While this year’s Seattle International Film Festival boasts plenty of great films from all over the world, it wouldn’t be complete without the Northwest Connections programming. Showcasing movies filmed or set in the Pacific Northwest, it provides a dedicated track for the local talent making work here. With one narrative feature, six documentary features, a shorts program, and an episode of a web series, here are the films to see May 9-19 in theaters, then online when most are made available May 20-27.

SIFF at 50

This year’s standout Northwest film is writer-director Stimson Snead’s splendid feature debut “Tim Travers and the Time Traveler’s Paradox” (May 10 and 11). A dark science-fiction comedy shot in and around Spokane with support from Washington Filmworks, it has the indie sensibility of modern genre classic “Primer” but with its own gleefully absurd twist. Playing multiple doubles (different versions of himself from various points in time) is a perfectly smarmy Samuel Dunning whose titular Tim discovers time travel and all the perils that come with it. With a great supporting cast including former Seattleite Joel McHale, Felicia Day, Danny Trejo and Keith David, it’s the film most primed to become a local cult classic. Most sci-fi could only hope to kill so many doubles with such verve.

YOUR TASKS –
**1.** Decide whether each statement agrees with the article on SIFF's Northwest Connections films, answering yes or no and quoting the words that decide it. (a) The Northwest Connections lineup includes six documentary features. (b) "Tim Travers and the Time Traveler's Paradox" was shot in and around Seattle. (c) Most of the films will be available online May 20-27.
**2.** Reproduce the article on SIFF's Northwest Connections films word for word, from "While this year’s" up to and including "available May 20-27.".
**3.** Extend the article on SIFF's Northwest Connections films, starting after its last sentence.

INFORMATION SHOWN –
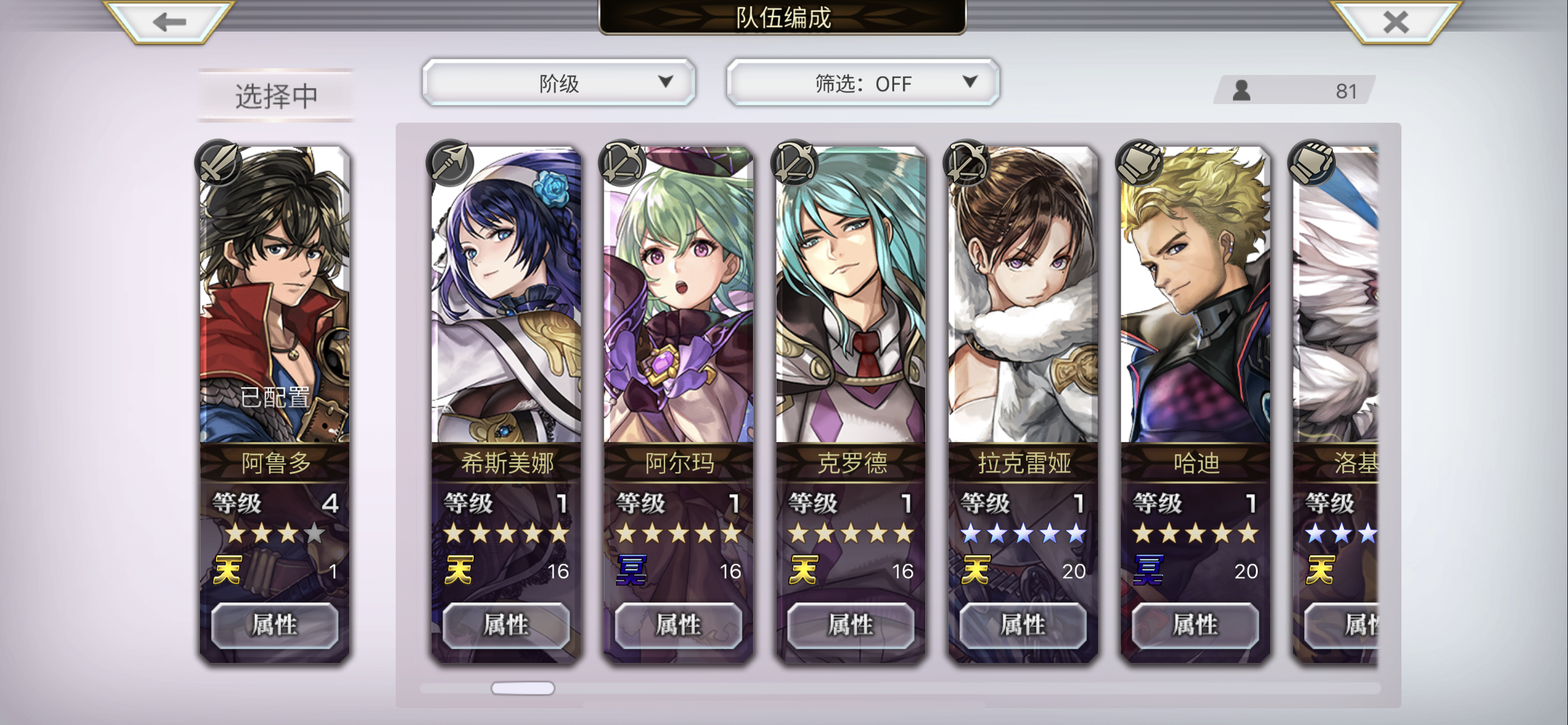Click the bow class icon on 阿尔玛
The width and height of the screenshot is (1568, 725).
[x=622, y=162]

TASK RESULTS –
**1.**
(a) Yes: "six documentary features"
(b) No: "shot in and around Spokane"
(c) Yes: "then online when most are made available May 20-27"

**2.**
While this year’s Seattle International Film Festival boasts plenty of great films from all over the world, it wouldn’t be complete without the Northwest Connections programming. Showcasing movies filmed or set in the Pacific Northwest, it provides a dedicated track for the local talent making work here. With one narrative feature, six documentary features, a shorts program, and an episode of a web series, here are the films to see May 9-19 in theaters, then online when most are made available May 20-27.

**3.**
Shifting to documentaries, Isaac Olsen’s “Rainier: A Beer Odyssey” (May 13 and 16) is like sitting down at a bar for a boozy yarn about a chapter of Washington history that’s as robustly entertaining as it is enthralling. It paints a remarkably comprehensive portrait of the creative minds behind the rise and fall of the advertising campaign that made Rainier beer famous.

Cady Voge’s “All We Carry” (May 18 and 19) is a focused, fly-on-the-wall documentary that follows the Honduran couple Magdiel and Mirna as they attempt to start a new life in Seattle with their son. Taking us beyond the headlines and talking heads to grapple with the painful limbo of waiting for asylum, it’s a delicately honest yet abundantly compassionate film in how it captures an often uncompassionate system that people must navigate just to survive. 

Jacob Patrick’s poetic portrait of an artist, “Sono Lino” (May 16 and 17), has as much to do with the works of acclaimed glass artist Lino Tagliapietra as it does with Tagliapietra retiring. With a striking presentation that captures the thrill of creation, it is a film about leaving beauty behind. This all culminates in a joyous presentation at the hot shop in Tacoma’s Museum of Glass where an emotional torch is passed just as a door is left open for a man who loves creating.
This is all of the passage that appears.